» **Directions**
All entries below must be reproduced without a single change.

» **Records**
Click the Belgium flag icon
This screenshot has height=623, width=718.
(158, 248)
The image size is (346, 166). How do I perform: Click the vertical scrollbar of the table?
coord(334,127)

» **Response box**
Click the Belgium flag icon
This screenshot has height=623, width=718.
(158, 248)
The image size is (346, 166). How do I perform: Click the vertical scrollbar of the table?
coord(334,127)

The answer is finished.